For more details and characteristics, please read the documents and examples.

Releases and Contributing

MindWare has a frequent release cycle. Please let us know if you encounter a bug by filling an issue.

We appreciate all contributions. If you are planning to contribute any bug-fixes, please do so without further discussions.

If you plan to contribute new features, new modules, etc. please first open an issue or reuse an existing issue, and discuss the feature with us.

To learn more about making a contribution to MindWare, please refer to our How-to contribution page.

We appreciate all contributions and thank all the contributors!

Feedback

Related Projects

Targeting at openness and advancing state-of-art technology, we have also released several open source projects.
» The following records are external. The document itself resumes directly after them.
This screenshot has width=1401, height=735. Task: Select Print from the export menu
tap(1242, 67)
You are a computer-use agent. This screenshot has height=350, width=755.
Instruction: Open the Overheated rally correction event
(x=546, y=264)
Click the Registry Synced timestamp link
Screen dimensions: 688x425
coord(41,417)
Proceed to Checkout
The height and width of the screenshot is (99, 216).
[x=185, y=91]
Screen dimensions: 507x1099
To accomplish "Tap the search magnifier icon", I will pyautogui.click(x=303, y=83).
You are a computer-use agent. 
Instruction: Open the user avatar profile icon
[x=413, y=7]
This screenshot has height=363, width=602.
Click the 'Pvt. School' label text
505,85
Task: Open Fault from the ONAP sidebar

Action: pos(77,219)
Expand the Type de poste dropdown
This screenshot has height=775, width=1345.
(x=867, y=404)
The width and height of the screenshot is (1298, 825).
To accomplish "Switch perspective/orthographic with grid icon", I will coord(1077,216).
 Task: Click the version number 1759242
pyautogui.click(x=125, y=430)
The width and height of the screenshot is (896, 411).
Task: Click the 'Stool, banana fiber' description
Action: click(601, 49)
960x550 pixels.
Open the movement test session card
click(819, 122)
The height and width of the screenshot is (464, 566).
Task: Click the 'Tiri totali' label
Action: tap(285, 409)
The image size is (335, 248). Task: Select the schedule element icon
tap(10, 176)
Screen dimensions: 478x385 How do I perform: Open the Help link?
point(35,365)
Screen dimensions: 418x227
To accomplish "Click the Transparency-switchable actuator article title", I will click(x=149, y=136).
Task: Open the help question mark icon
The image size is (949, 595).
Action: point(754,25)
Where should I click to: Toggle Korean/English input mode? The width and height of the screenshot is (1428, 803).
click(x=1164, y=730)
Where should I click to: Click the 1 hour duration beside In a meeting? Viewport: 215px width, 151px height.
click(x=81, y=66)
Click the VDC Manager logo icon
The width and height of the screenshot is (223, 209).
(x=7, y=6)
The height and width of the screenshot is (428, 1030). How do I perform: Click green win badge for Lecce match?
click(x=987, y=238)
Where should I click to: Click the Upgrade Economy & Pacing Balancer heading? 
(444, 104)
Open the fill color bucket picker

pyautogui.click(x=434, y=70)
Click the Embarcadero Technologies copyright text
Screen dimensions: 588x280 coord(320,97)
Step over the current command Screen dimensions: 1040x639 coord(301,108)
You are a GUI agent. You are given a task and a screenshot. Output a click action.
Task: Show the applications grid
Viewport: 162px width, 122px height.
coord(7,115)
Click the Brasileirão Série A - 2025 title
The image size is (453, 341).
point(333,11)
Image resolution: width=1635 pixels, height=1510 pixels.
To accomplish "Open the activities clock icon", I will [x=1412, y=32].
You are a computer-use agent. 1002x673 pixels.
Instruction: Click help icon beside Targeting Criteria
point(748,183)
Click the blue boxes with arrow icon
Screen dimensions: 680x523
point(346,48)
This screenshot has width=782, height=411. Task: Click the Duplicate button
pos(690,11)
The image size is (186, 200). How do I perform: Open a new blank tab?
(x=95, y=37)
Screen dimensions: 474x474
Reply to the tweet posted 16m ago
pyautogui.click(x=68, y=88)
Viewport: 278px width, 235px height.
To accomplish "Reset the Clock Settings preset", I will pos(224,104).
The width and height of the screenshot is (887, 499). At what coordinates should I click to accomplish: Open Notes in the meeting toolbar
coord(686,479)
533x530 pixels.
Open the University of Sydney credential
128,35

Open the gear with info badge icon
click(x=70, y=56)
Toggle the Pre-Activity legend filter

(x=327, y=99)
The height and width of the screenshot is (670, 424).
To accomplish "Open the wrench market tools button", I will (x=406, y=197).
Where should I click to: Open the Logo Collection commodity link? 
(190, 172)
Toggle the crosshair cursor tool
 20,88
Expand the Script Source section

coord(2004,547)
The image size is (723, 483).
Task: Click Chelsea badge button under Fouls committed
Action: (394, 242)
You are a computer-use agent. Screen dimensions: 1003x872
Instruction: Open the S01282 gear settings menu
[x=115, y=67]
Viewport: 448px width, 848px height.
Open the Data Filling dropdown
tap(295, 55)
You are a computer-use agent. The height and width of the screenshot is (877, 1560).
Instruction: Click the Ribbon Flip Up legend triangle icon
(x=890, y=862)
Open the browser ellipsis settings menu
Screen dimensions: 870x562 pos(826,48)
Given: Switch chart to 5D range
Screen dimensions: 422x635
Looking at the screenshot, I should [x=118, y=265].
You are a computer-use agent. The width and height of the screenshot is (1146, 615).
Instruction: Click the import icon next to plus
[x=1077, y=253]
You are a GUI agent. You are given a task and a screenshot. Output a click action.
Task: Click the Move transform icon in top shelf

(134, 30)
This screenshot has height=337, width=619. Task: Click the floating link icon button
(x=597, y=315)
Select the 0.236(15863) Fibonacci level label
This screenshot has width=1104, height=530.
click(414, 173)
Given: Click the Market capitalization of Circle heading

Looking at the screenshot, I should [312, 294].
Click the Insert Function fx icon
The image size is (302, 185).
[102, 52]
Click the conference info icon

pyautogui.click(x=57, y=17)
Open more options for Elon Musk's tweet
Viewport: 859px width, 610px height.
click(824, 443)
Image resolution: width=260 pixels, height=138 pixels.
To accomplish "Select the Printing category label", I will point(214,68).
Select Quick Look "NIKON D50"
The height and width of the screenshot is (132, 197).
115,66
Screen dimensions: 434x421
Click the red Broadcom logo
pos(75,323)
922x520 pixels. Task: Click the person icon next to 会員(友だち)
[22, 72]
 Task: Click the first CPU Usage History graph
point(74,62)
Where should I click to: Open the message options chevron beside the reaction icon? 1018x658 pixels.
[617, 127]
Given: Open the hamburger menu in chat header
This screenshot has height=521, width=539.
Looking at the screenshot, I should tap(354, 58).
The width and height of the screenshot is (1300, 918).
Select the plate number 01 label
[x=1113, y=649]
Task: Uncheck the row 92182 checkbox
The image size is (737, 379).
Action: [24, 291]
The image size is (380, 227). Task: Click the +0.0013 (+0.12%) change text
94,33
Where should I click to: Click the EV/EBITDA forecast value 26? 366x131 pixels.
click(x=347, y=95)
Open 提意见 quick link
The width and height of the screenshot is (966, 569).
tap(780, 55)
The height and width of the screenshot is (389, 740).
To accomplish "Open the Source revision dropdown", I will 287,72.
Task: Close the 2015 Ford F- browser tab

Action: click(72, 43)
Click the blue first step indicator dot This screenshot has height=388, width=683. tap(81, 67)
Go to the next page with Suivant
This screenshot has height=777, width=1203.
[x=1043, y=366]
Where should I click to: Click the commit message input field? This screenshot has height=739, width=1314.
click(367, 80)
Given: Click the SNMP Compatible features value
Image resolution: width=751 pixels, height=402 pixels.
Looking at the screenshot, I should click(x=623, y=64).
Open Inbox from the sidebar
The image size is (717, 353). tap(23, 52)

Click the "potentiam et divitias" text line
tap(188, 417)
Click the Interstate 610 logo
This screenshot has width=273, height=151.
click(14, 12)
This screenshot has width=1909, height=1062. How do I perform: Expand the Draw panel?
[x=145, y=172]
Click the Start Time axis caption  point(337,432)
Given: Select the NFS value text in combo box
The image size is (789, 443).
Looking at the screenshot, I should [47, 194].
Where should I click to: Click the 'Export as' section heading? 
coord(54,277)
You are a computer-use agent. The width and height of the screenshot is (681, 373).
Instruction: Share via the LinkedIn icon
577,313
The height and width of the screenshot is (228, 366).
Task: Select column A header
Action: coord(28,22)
We encourage researchers to leverage the project to accelerate the AI development and research.

Related Publications

VolcanoML: Speeding up End-to-End AutoML via Scalable Search Space Decomposition Yang Li, Yu Shen, Wentao Zhang, Jiawei Jiang, Bolin Ding, Yaliang Li, Jingren Zhou, Zhi Yang, Wentao Wu, Ce Zhang and Bin Cui International Conference on Very Large Data Bases (VLDB 2021). https://arxiv.org/abs/2107.08861

Efficient Automatic CASH via Rising Bandits
Yang Li, Jiawei Jiang, Jinyang Gao, Yingxia Shao, Ce Zhang and Bin Cui Proceedings of the AAAI Conference on Artificial Intelligence (AAAI 2020). https://ojs.aaai.org/index.php/AAAI/article/view/5910

MFES-HB: Efficient Hyperband with Multi-Fidelity Quality Measurements Yang Li, Yu Shen, Jiawei Jiang, Jinyang Gao, Ce Zhang and Bin Cui Proceedings of the AAAI Conference on Artificial Intelligence (AAAI 2021). https://arxiv.org/abs/2012.03011

OpenBox: A Generalized Black-box Optimization Service Yang Li, Yu Shen, Wentao Zhang, Yuanwei Chen, Huaijun Jiang, Mingchao Liu, Jiawei Jiang, Jinyang Gao, Wentao Wu, Zhi Yang, Ce Zhang and Bin Cui ACM SIGKDD Conference on Knowledge Discovery and Data Mining (SIGKDD 2021). https://arxiv.org/abs/2106.00421

License

The entire codebase is under MIT license.